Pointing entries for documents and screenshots

* start *

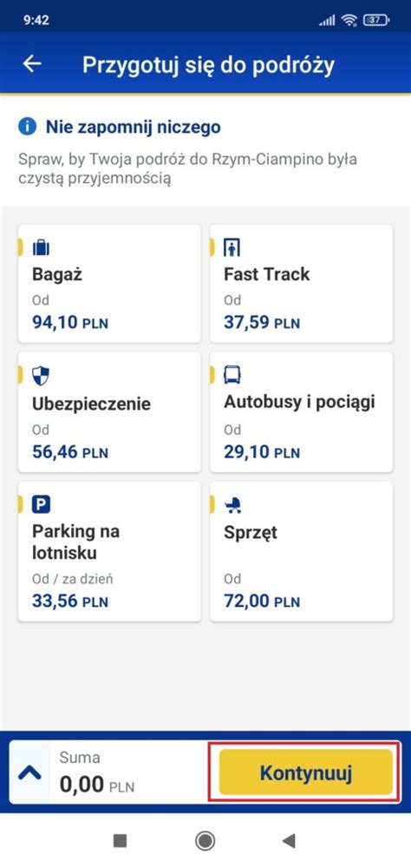The height and width of the screenshot is (868, 411).
Task: Tap the Suma 0,00 PLN total
Action: [x=97, y=773]
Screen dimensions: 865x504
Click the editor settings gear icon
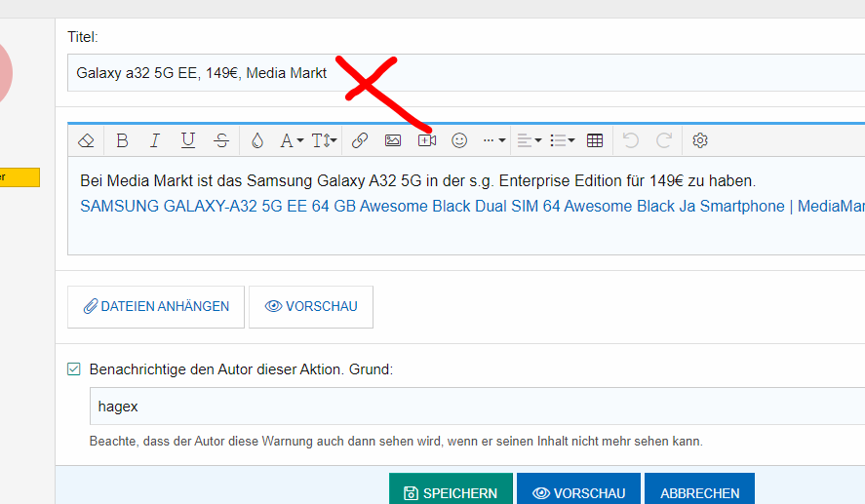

* end *

*GIVEN TASK*: Can you repeat every line of the listing above word for word, leaving the pictures out?

*WRITTEN ANSWER*:
The height and width of the screenshot is (868, 411).
Task: Tap the Suma 0,00 PLN total
Action: [x=97, y=773]
Screen dimensions: 865x504
Click the editor settings gear icon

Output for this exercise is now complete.